Winter also rebuked Hubbard's "Guk" program, which was a combination of vitamins and glutamic acid that was meant to make Dianetics subjects "run better".

== Critical reception ==
The Princeton Theological Seminary called it an important new book on psychotherapy, in Pastoral Psychology.

Martin Gardner analyzes the book extensively in Fads and Fallacies in the Name of Science. Gardner wrote that the "most revealing" material in A Doctor's Report on Dianetics, were the records of the author's own auditing sessions, which showed that the auditor effectively relied on loaded questions to produce from the client responses validating the Dianetic theory, while ignoring those that did not.
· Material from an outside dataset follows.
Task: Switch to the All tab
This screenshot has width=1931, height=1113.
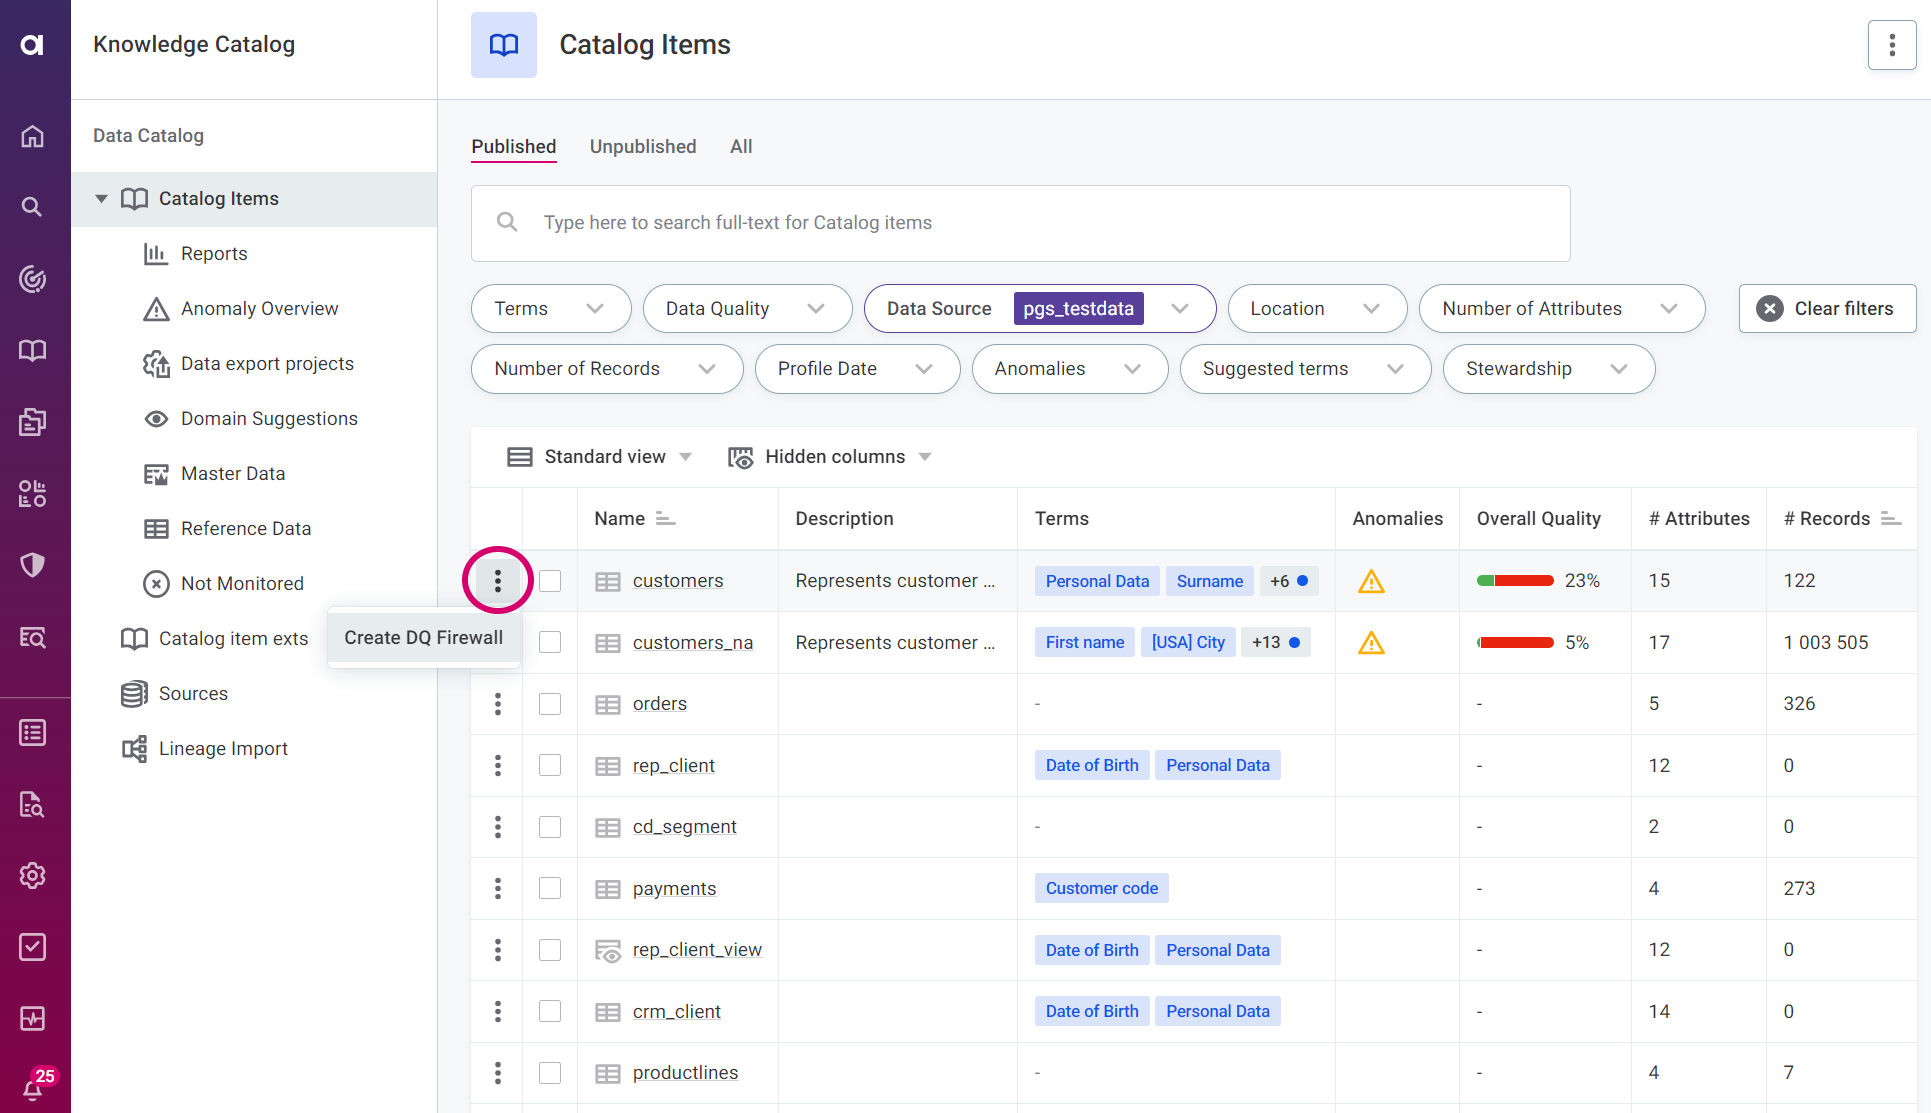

Gardner chastised the technique for obscuring the real roots of psychological and psychosomatic troubles.

Pitirim Sorokin wrote in The Ways and Power of Love that though Winter wrote an enthusiastic introduction to Hubbard's Dianetics, his own book exposed some of Hubbard's more "charlatanish" claims.

The book was also reviewed in The American Journal of Psychology and The American Journal of Psychiatry. In a review of the book in Psychosomatic Medicine, Frank Egloff wrote that Winter did a "relatively good, factual job" and provided a "fairly clear, dispassionate view of dianetics".

The book is referenced in Rodney Stark's The Future of Religion, and in Frank Gerbode's Beyond Psychology.